Read on to learn more about how these futuristic devices are transforming construction job sites.
Which Drones Are In the Industry?
Construction drones are generally equipped with cameras, GPS units, thermal sensors and infrared sensors that allow them to capture key details about the physical site. The drone can then communicate with a computer via software, allowing users to analyze, interpret, and data that the drones captured.
With their streamlined shape, fixed-wing drones are most effective at scanning and mapping lands over long distances. Rotary drones, on the other hand, have rotating propellers that help them survey and inspect over shorter distances and more inaccessible locations. Selecting the right drone will depend on your usage.
Key Features of Drones
How Construction Companies Use Drones
Construction companies use drones to decrease costs, streamline workflow, ensure safety, and overall improve efficiency, which remains one of the industry’s biggest challenges. Here are some of the ways drones are impacting construction companies.
Land Surveys & Topographic Maps
With their aerial abilities, drones can efficiently survey large sections of land in a matter of minutes, dramatically decreasing the time, costs, and errors of conducting a manual survey. The surveys can shaped into topographic maps and 3D models using drone software. Construction companies use these models to accurately scope out a project, present more compelling bids, and prevent any building mistakes down the line.
Remote Equipment Management
Instead of manually tracking forklifts and boom lifts with lengthy spreadsheets, construction managers use drones to remotely find the locations of all equipment. This allows them to efficiently manage their equipment fleet and determine the optimal use for each vehicle.
Real-Time Progress Reports
Drone cameras can capture detailed high-resolution photos for use in progress reports. This not only helps to keep stakeholders and clients in the loop, but also goes a long way in improving customer communication and satisfaction. The progress reports can also promote better collaboration among site workers, design teams, engineers, and managers.
Remote Equipment Surveillance
Equipment theft is a common issue that can cost construction companies millions of dollars. Operators can use drone surveillance cameras to make sure that their equipment is securely stored keep an eye out for any unauthorized individuals lurking around the job site.
Personnel Safety Monitoring
Falls are the most prominent cause of injuries and deaths in the construction industry. Rather risking their safety, construction workers use drones to make challenges measurements and reach precarious areas of the job site. Managers can also use drones to track their workers and ensure they operating in a safe, hazard-free environment.
Structure Inspection and Maintenance
Replacing heavy machinery and bulky scaffolding, drones can provide crucial inspection. They can be flown around structures to check stability and fine details, and take high-resolution imagery for analysis. Thermal sensors can detect heat leaks, cold spots, and any electrical issues. This level of quality assurance helps with client relationships in the long run.
Drones can also be used for planned maintenance of larger-scale structures like bridges, towers, roofs, and scaffolding. A task that would take an entire team of surveyors to do would only take a few hours with a drone operator.

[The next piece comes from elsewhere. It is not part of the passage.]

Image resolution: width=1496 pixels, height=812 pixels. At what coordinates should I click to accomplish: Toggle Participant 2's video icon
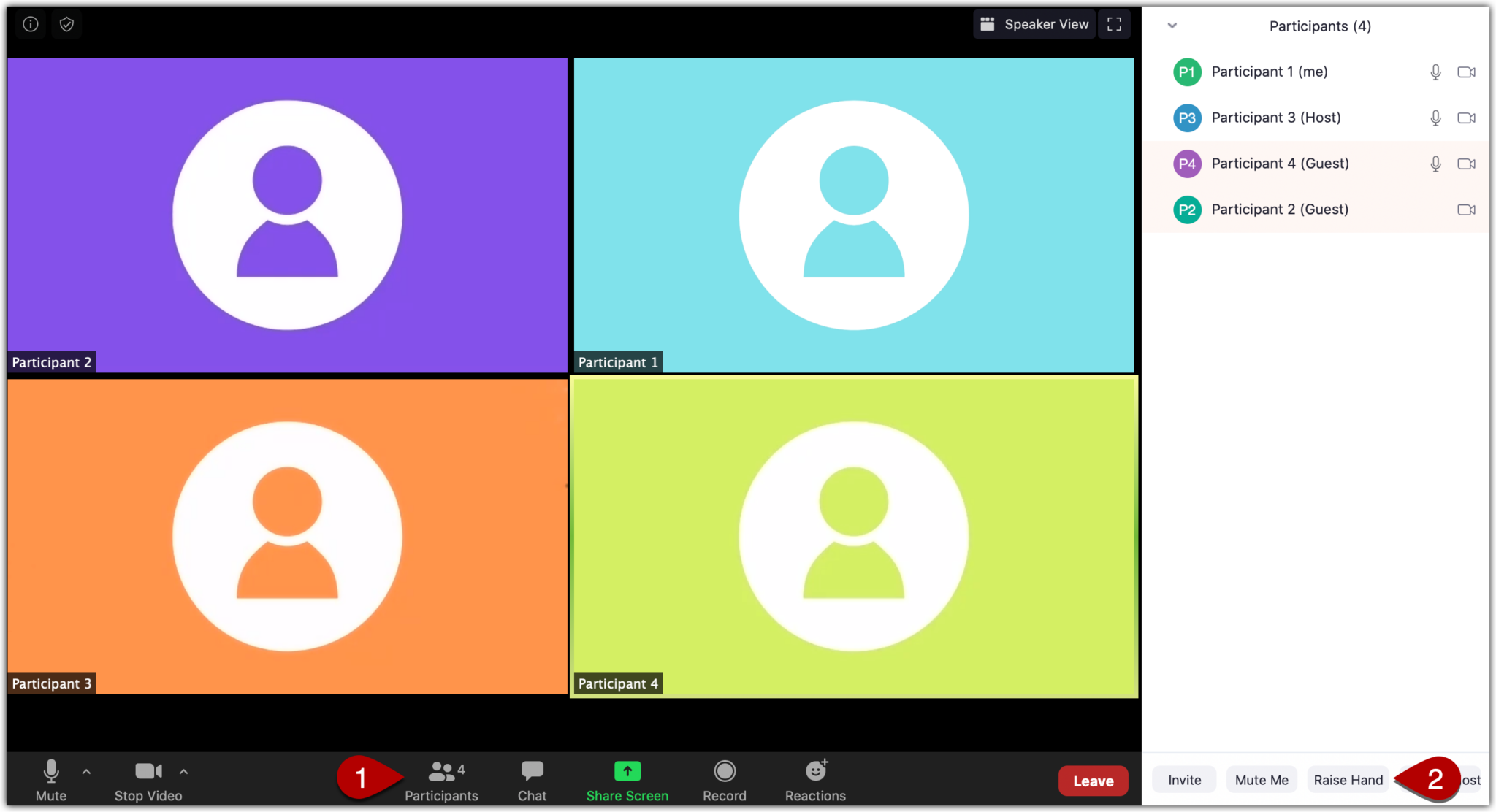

While drones in construction aren’t new, construction companies are adopting them at a faster rate than ever before. Whether they are being used to conduct land surveys or to keep track of equipment, drones have proved invaluable to the field.
Drones also have direct benefits to the construction lifecycle. Their capabilities allow them to cut costs, time, risk, and labor, all while improving workflow, accuracy, communication, and efficiency. All these lead to more confidence and certainty when working on a construction project.
While the impact of drones in the construction industry is developing, they are already revolutionizing the sector and changing the way construction projects are handled. As long as the technology is able to pass federal aviation and zoning hurdles, it is safe to say that the commercial drone is here to stay.